The Central City Assn. of Los Angeles, a downtown-based business advocacy group, and the coalition of donating businesses will create a nonprofit called Downtown Works, which will be operated by Chrysalis.
Carol E. Schatz, president of the City Center Assn., said that about two years ago she decided to create some sort of foundation through her group. In discussions with members, the prevailing focus was on homelessness and unemployment.
"It will not only raise the chances that a Chrysalis client can get a job but that they will also be able to keep the job," Schatz said.
Chrysalis predicted that of the 450 clients expected to go through the program over the next two years, at least 60% will find employment within six months.

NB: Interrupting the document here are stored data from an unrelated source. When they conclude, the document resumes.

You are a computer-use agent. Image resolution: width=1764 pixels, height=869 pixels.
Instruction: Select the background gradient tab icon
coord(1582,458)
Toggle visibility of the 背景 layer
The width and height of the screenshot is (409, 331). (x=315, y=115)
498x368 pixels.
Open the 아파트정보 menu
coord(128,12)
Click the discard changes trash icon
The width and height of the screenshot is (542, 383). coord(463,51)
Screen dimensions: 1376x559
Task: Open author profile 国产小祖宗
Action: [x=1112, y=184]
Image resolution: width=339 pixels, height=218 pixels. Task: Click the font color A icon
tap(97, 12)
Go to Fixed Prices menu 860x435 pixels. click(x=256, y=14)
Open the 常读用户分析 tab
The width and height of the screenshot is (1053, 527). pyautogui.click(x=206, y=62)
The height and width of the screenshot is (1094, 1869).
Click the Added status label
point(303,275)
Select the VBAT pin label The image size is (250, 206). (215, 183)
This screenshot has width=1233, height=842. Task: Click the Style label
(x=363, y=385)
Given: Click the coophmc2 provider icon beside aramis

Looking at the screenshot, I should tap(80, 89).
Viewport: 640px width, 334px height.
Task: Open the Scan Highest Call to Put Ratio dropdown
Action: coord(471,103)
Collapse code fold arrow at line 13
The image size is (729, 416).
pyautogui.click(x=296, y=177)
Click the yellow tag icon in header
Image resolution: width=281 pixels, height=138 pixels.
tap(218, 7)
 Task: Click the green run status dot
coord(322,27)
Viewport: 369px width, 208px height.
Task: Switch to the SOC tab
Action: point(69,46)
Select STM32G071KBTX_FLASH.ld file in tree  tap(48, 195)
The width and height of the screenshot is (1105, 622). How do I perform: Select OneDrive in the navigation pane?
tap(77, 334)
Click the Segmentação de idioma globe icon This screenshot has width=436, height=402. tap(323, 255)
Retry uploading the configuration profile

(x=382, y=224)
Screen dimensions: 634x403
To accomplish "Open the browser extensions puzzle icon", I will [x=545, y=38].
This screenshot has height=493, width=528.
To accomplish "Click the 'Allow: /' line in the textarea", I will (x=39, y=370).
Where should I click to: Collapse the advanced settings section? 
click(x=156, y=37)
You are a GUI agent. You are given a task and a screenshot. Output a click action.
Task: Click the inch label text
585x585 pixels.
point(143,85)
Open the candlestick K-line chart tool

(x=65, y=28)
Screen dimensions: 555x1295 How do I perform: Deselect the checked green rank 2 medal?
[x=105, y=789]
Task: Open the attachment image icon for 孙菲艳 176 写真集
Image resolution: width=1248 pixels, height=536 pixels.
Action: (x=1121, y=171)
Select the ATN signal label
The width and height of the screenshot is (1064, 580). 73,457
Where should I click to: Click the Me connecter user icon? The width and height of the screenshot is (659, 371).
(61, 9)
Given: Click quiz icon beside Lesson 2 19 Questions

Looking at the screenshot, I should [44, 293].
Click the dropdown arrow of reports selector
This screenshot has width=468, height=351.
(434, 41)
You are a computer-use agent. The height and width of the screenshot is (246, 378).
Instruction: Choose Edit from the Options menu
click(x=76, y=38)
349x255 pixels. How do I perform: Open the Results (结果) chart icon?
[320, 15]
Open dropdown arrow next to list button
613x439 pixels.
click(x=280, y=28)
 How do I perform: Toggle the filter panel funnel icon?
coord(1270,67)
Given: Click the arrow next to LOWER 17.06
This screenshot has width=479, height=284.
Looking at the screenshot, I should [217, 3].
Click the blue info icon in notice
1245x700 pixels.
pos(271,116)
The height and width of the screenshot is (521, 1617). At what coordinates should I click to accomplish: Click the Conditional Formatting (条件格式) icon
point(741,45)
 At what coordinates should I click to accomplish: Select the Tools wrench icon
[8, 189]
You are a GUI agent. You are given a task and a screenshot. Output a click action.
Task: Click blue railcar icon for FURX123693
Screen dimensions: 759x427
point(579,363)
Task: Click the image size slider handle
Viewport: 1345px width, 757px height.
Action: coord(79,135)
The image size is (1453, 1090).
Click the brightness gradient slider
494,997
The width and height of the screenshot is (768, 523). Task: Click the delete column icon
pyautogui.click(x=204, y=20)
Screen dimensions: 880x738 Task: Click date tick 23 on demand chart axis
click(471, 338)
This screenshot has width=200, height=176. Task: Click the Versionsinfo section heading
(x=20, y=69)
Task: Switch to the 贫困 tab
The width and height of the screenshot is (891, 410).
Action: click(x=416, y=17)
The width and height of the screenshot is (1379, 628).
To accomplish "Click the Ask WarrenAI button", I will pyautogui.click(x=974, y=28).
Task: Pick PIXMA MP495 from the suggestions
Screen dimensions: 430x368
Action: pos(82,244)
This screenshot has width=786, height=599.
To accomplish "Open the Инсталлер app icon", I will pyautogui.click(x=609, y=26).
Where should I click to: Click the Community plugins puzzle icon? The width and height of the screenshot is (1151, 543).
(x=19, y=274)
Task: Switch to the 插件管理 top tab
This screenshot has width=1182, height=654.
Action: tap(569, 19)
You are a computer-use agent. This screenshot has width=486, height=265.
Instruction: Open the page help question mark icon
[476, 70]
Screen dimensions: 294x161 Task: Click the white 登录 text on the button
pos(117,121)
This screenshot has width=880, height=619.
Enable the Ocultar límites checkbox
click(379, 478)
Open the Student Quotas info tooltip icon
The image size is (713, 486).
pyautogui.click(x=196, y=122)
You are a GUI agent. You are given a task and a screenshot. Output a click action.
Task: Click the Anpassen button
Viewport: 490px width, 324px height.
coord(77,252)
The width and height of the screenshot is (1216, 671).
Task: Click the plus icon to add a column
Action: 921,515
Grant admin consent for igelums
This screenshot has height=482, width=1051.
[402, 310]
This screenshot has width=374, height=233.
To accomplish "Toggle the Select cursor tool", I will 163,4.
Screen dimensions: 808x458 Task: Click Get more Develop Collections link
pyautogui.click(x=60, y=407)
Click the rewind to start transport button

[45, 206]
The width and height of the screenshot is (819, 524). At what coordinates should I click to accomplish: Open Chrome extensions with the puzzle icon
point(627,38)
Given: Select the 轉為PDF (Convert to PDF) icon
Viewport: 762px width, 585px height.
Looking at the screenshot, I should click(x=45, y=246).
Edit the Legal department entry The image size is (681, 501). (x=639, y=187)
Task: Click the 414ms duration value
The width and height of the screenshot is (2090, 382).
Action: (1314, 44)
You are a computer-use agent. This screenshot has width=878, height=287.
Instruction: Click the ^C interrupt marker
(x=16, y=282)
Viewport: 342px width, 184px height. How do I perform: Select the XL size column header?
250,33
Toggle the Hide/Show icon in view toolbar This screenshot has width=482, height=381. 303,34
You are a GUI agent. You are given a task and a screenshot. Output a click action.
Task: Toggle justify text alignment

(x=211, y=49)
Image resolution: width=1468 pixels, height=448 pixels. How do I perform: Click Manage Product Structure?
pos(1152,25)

The group of businesses include Anschutz Entertainment Group, Bank of America, Downtown L.A. Motors, Grand Central Square, IDS Real Estate Group, JPMorgan Chase, King's Seafood Company, Sheraton Los Angeles Downtown Hotel, Universal Protection Service, U.S. Bank, Wal-Mart and property management firm Xyvest Holdings.
Sean Foley, a regional chairman for U.S. Bank and chairman of the Central City Assn., said the bank has decided to make social awareness and consciousness a part of its business model.
"We believe that we need to serve the communities where we bank," Foley said.
Becky Dennison, of the L.A. Community Action Network, welcomed the support but said that more should be done by those who profit in the area.
"The business community, the CCA in particular, have been generating a lot of profits in downtown L.A. for a long time," she said. "They're obligated to be giving these donations and should be providing even more support for permanent housing and crucial services."
Gregory Price, 58, who came to Chrysalis after spending 31 years in prison for murder, said the computer and job training he received there proved essential to him landing a job within months of being released.
After three decades behind bars, he was not familiar with recent technology.
"I was like, 'Email? What is that?' I never knew what email was. Cellphone? I didn't even know how to use it," Price said, who now uses a wireless cellphone earpiece.
Price found maintenance work in the Old Bank District; he wore his work shirt as he spoke from the lectern to the crowd.
"Most of all, they showed me some love, they helped me, they fostered me," he said. "I come here every single day just to let them know that I appreciate everything that they have done for me."